The Moon Stands Still Read online

Page 15


  Inside the dimly lit Bernie’s Bar, the air smelled of yeasty beer and boiled peanuts. Three television screens glowed, each screen playing a different sports show. At the narrow bar, three guys were hunched over draft beers. All three glanced over as I walked in, mildly interested, then returned to the sports show. The female bartender called out, “Sit anywhere.”

  Her description was on target—5’3”, short sandy blonde hair, 112 pounds. What wasn’t depicted was her narrow facial features. Close-set eyes and a nose and mouth that could’ve been applied by a single strip of tape. I chose the table closest to the bar.
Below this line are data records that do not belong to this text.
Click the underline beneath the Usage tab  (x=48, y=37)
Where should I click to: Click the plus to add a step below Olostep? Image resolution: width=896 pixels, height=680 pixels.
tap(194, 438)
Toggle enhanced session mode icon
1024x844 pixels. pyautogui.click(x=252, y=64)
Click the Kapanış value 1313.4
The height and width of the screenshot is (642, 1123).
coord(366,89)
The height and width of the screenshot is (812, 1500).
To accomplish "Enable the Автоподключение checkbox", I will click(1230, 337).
  Janeen Fisher walked over and tossed a cardboard coaster on the table. The coaster stuck where it landed. “Waiting for someone?”

  “Yes.” I smiled.

  She didn’t smile back. “You want to order something now or wait?”

  “I’ll take a Coke, no crushed ice. And an order of fries.”
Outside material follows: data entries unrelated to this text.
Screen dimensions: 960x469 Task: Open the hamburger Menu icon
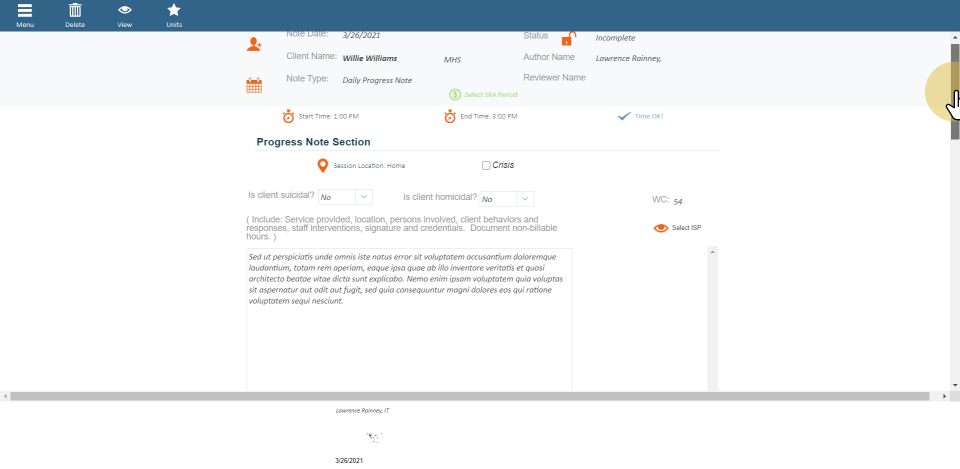tap(25, 11)
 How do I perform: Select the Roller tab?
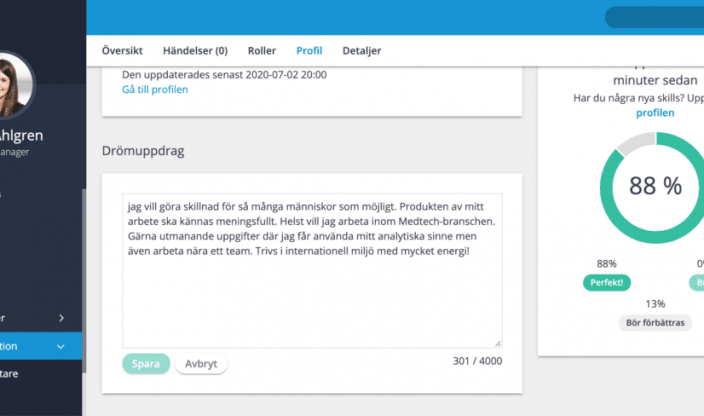pos(262,50)
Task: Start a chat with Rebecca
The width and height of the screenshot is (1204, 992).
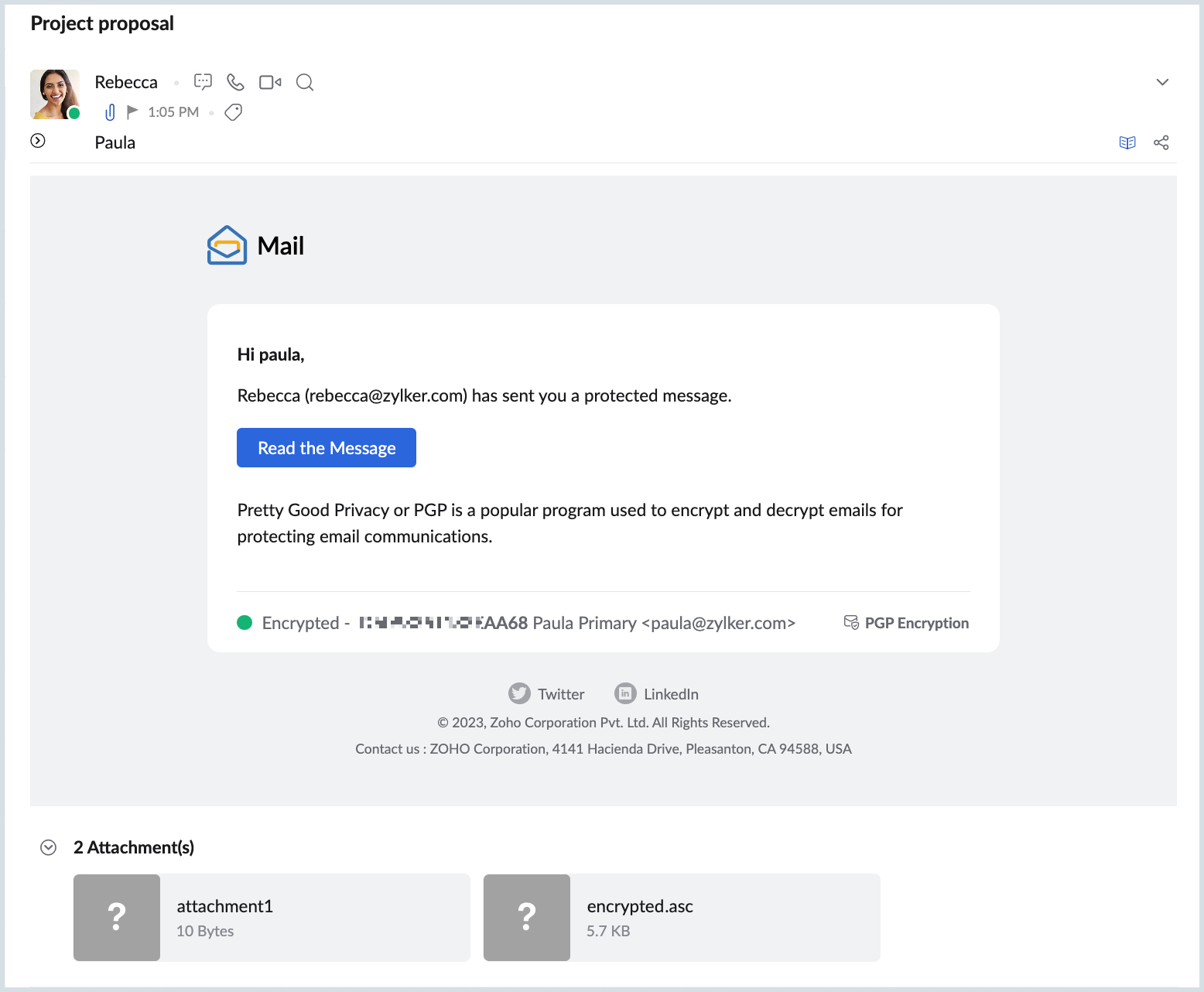Action: [x=203, y=82]
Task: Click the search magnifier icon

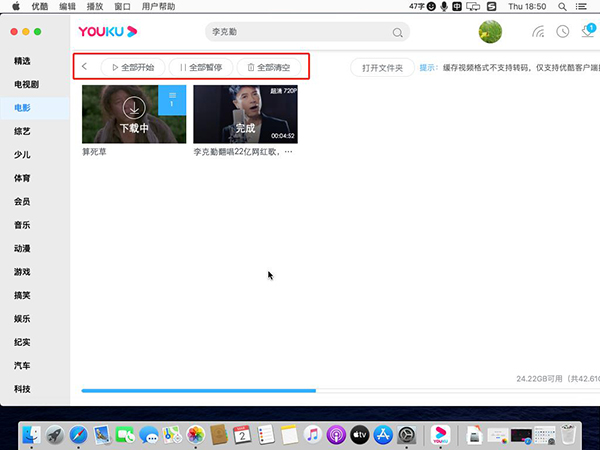Action: click(397, 32)
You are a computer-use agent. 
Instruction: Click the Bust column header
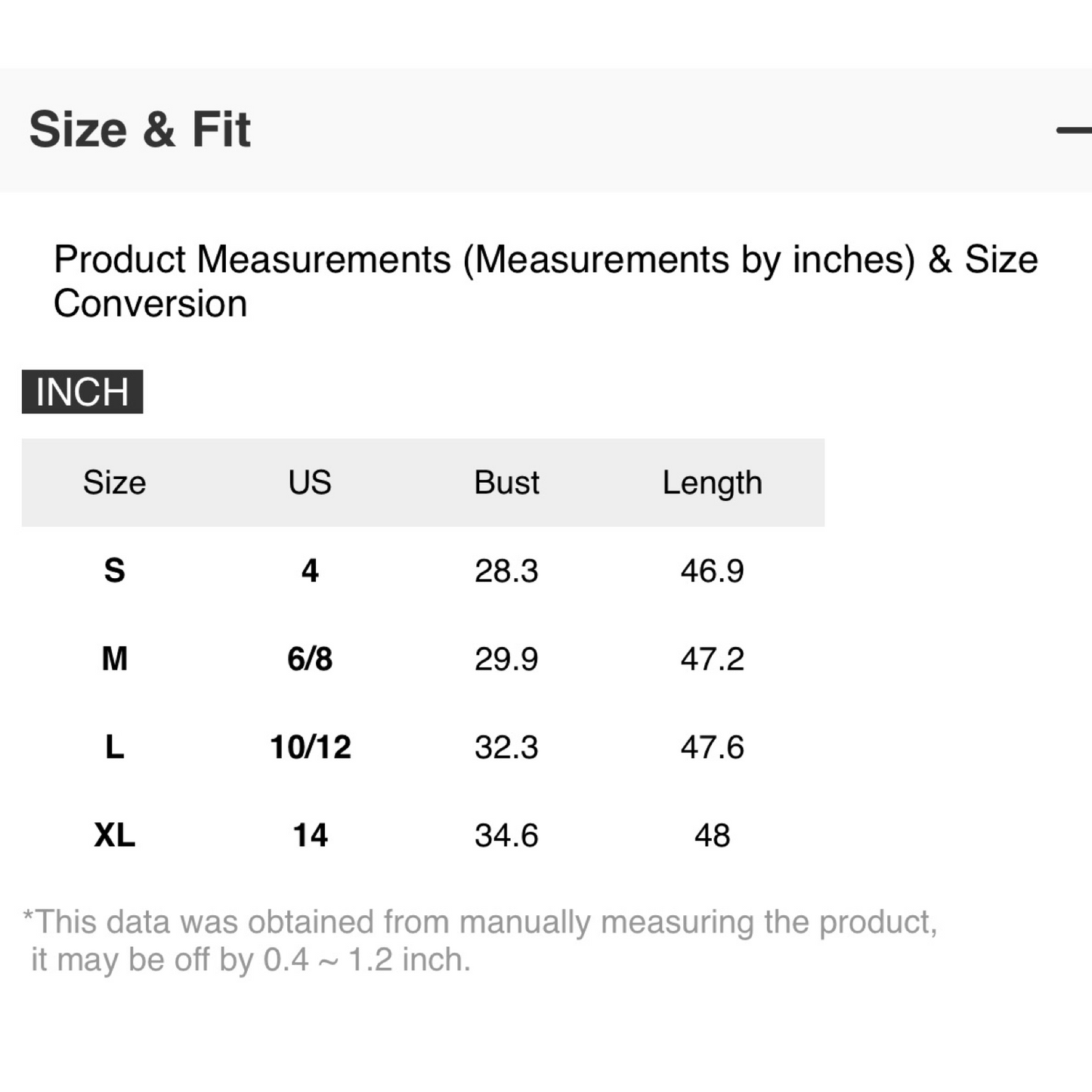pyautogui.click(x=506, y=482)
  “Hold the food ’til your friend comes?”

  “No, thanks. I’ll take it now. And a side dish of mayo.”

  She walked to the wall behind the bar where a rectangular cutout framed a kitchen that looked nothing like Donato’s. Scribbling my order on a scrap of paper, she pushed it across the opening’s shelf and sauntered back to her station behind the bar. One of the guys shoved his empty glass forward, his gaze never leaving the TV. Janeen filled the glass under a tilted Pabst tap, then shoved it back at him.

  The fries appeared too soon on the kitchen shelf. Janeen squirted some Coke into a glass and carried over the order.

  “Still waiting?” she said.

  “Yes.” I smiled again. “Could I get some mayonnaise?”

  She frowned, her features gathering toward her nose as if they were conspiring, but she said nothing. Walking back to the kitchen window, she said something I couldn’t hear, and a man appeared—black curly hair, hardened brown eyes. He smiled at Janeen, then glared at me over her shoulder. I gave a small wave. Just in case. One more witness that I was here.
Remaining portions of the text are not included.